Stored records:
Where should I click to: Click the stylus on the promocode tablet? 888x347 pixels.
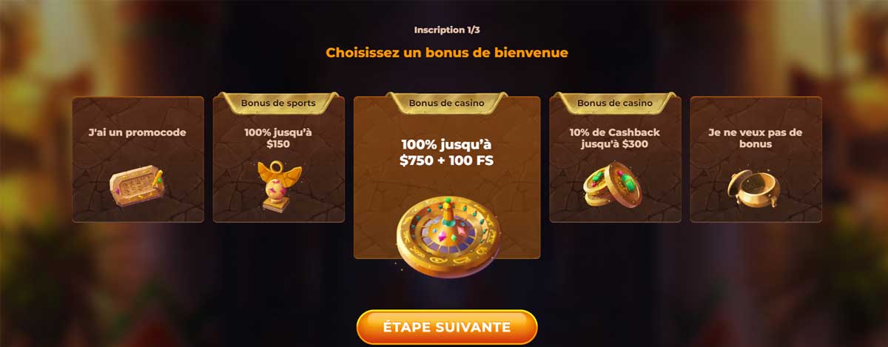tap(158, 179)
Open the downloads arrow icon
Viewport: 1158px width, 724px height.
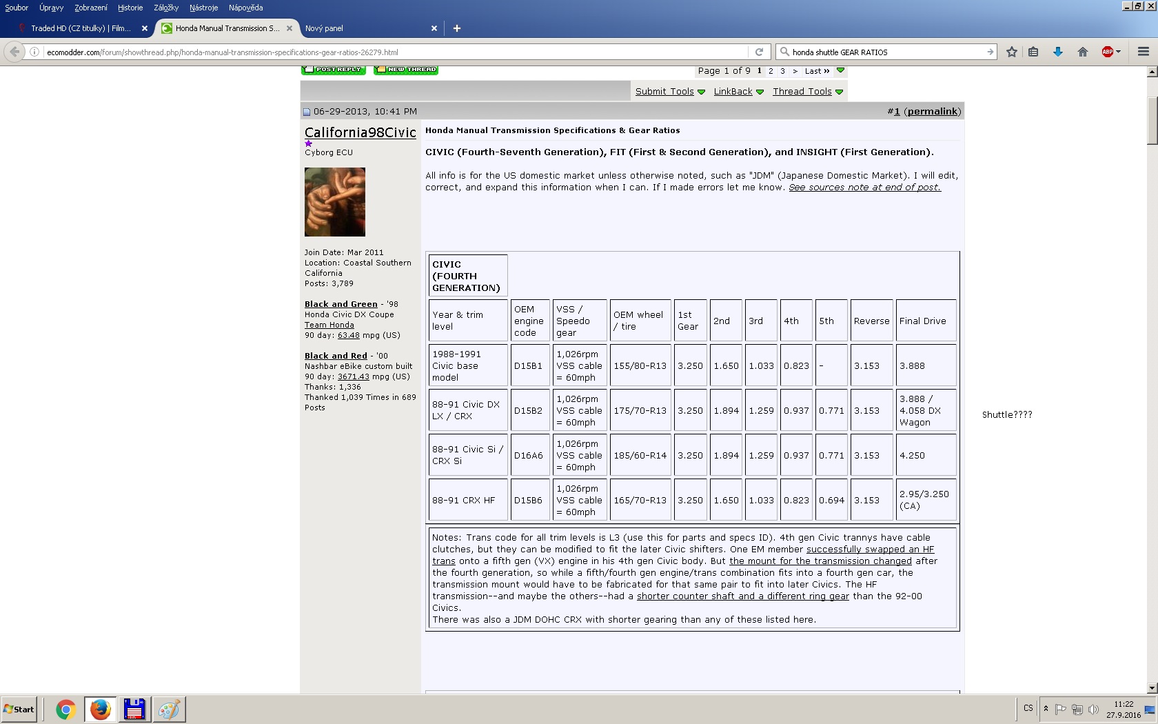pos(1057,52)
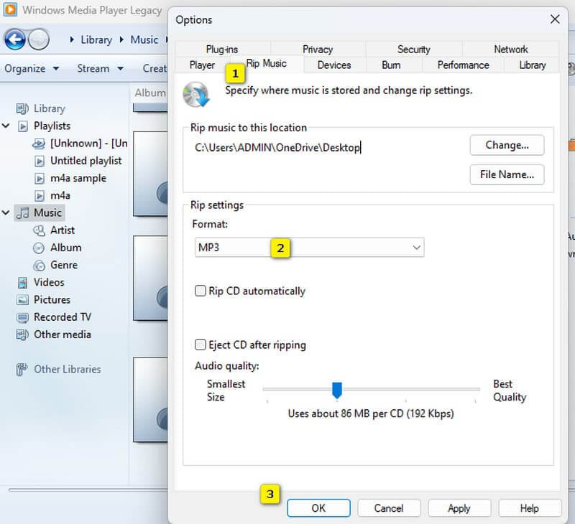Image resolution: width=575 pixels, height=524 pixels.
Task: Open Other Libraries icon in sidebar
Action: point(22,370)
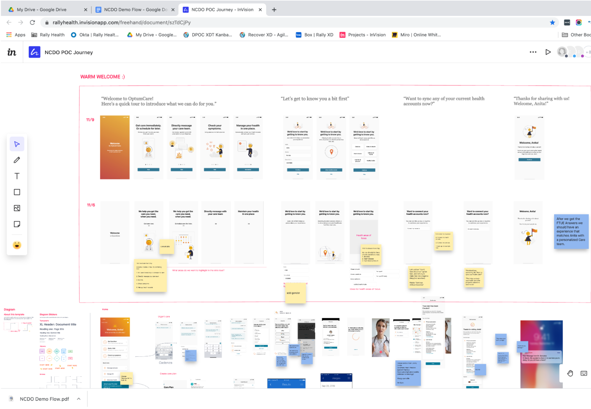591x409 pixels.
Task: Select the pencil drawing tool
Action: point(17,160)
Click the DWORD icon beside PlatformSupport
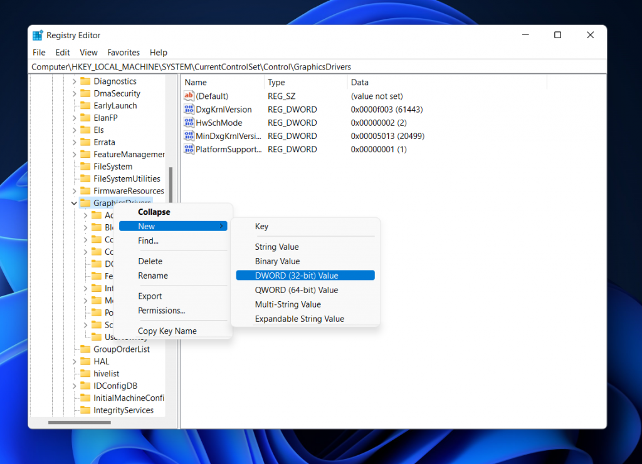This screenshot has width=642, height=464. click(189, 149)
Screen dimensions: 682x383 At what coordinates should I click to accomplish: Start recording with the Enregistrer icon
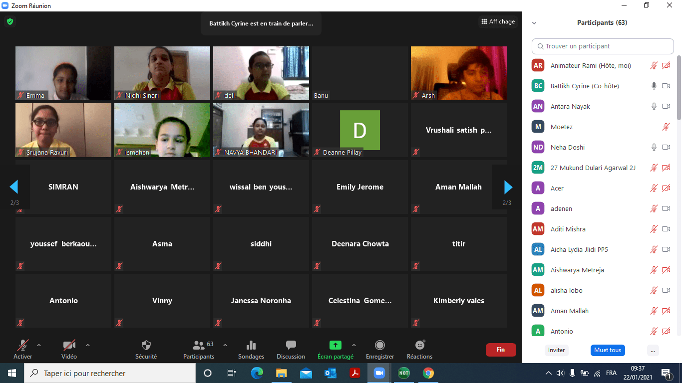379,346
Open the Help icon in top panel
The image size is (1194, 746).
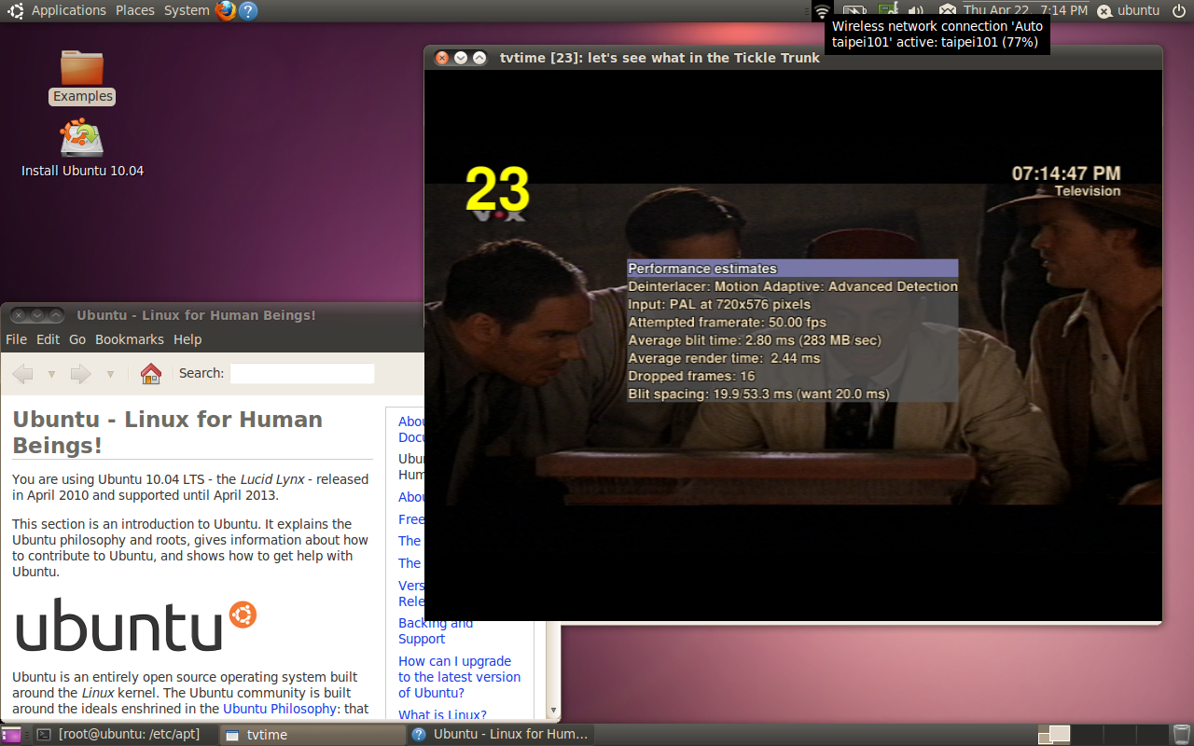pos(248,10)
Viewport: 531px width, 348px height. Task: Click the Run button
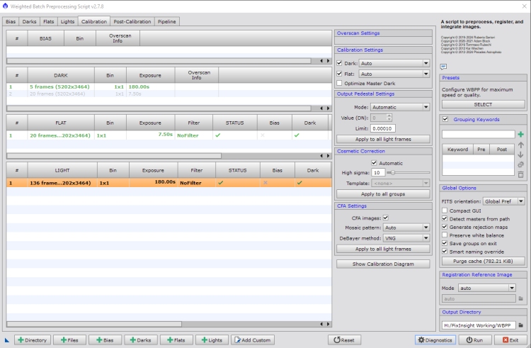(x=475, y=340)
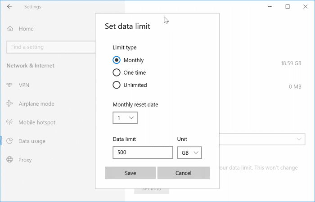Choose the Unlimited limit type

coord(117,85)
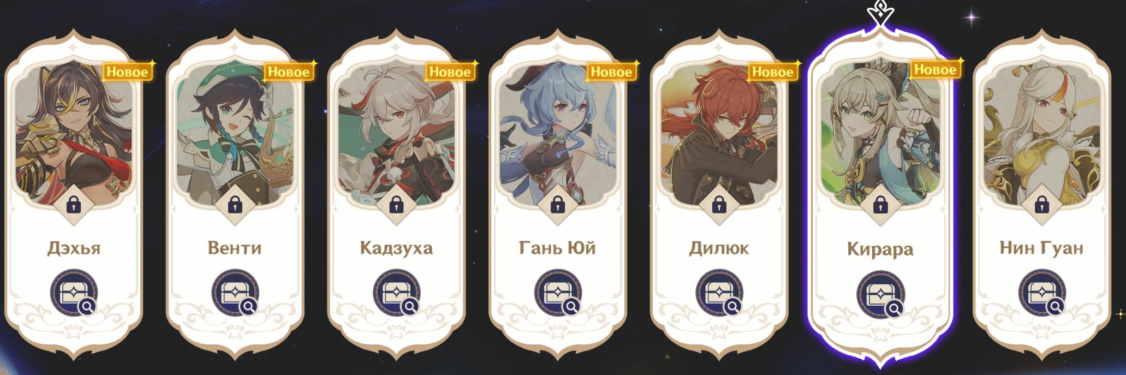The image size is (1126, 375).
Task: Open Kazuha's chest preview icon
Action: [x=397, y=293]
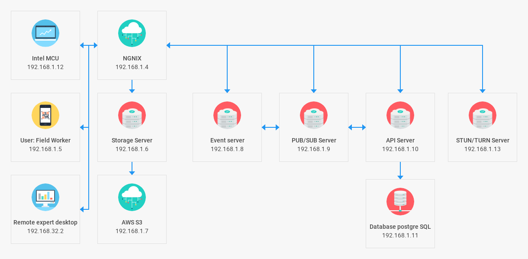Select the Storage Server icon

(x=132, y=115)
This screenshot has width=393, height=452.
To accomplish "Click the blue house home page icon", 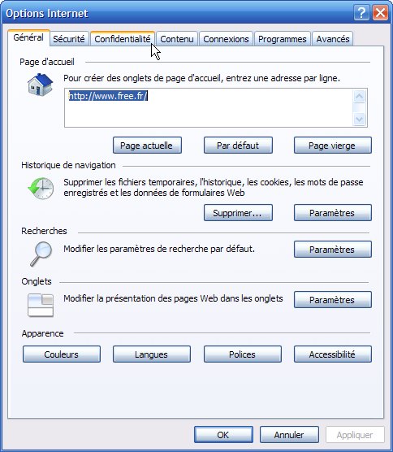I will pos(41,85).
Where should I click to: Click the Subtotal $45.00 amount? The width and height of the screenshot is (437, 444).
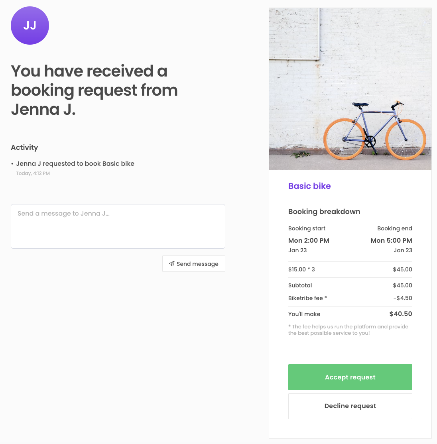coord(402,285)
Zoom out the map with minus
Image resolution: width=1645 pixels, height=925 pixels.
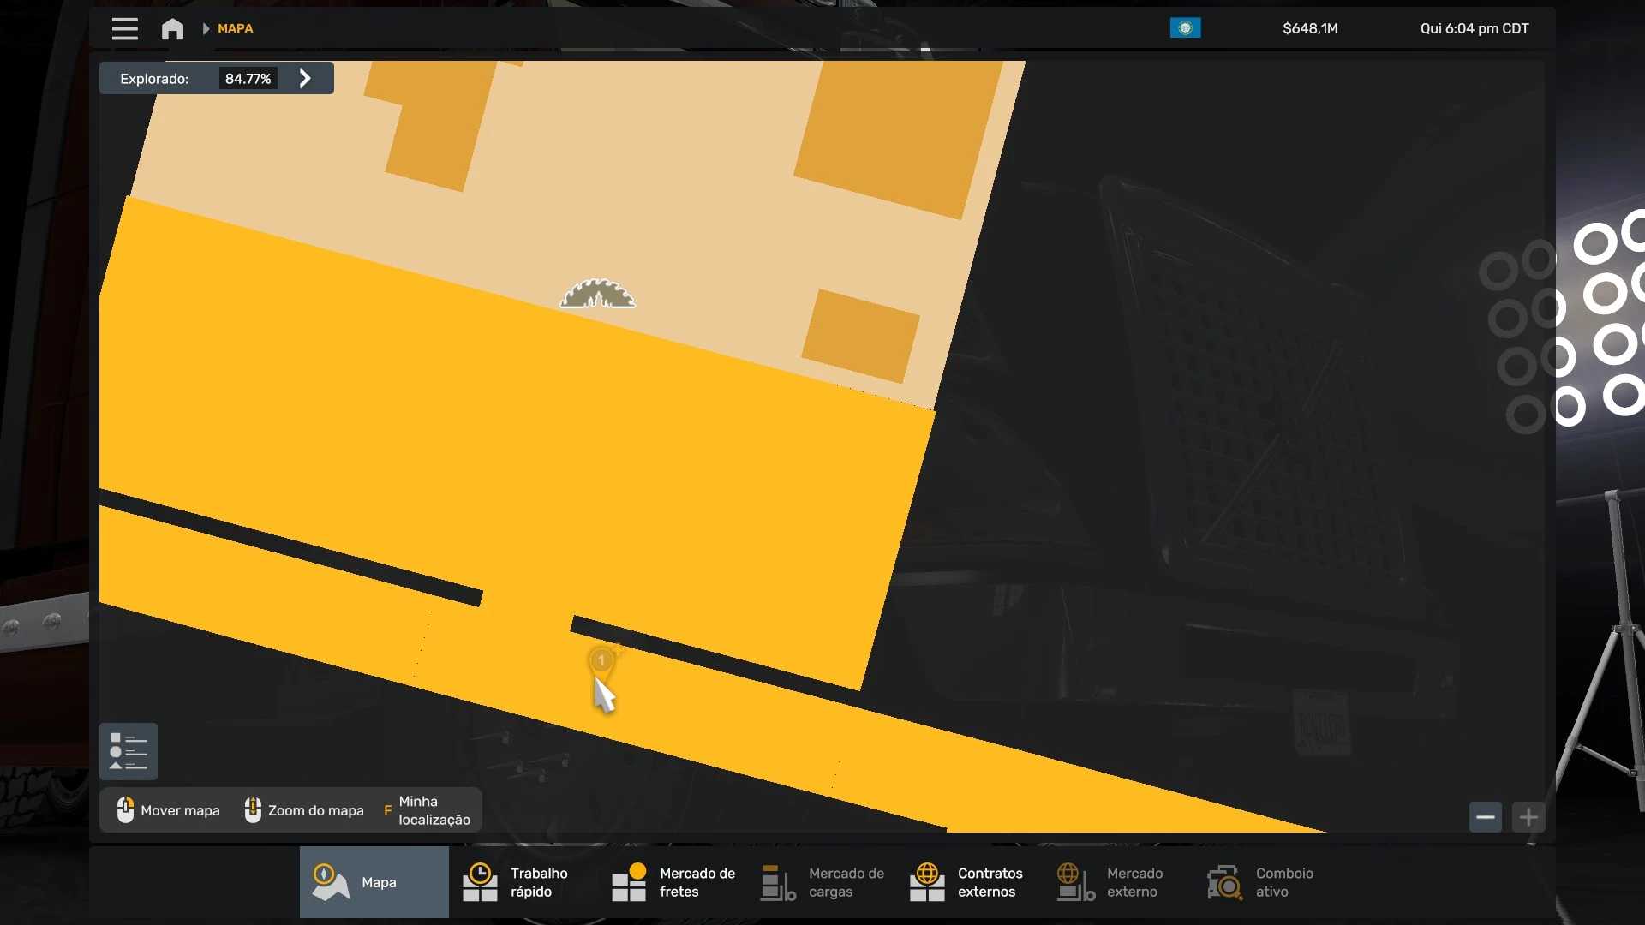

:: TASK ::
Copy the lines exactly as they appear from the opening of the entries above through the line with "Open the downloads arrow icon", excluding all pictures.

:: TASK RESULT ::
Where should I click to: Click the stylus on the promocode tablet? 888x347 pixels.
tap(158, 179)
Open the downloads arrow icon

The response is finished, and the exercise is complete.